Exercise:
Your output should repeat each record below with no differences.

Material provided:
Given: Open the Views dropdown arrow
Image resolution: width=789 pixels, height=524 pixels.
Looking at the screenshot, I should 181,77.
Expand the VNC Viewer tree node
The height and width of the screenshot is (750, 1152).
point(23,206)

Task solution:
Given: Open the Views dropdown arrow
Image resolution: width=789 pixels, height=524 pixels.
Looking at the screenshot, I should 181,77.
Expand the VNC Viewer tree node
The height and width of the screenshot is (750, 1152).
point(23,206)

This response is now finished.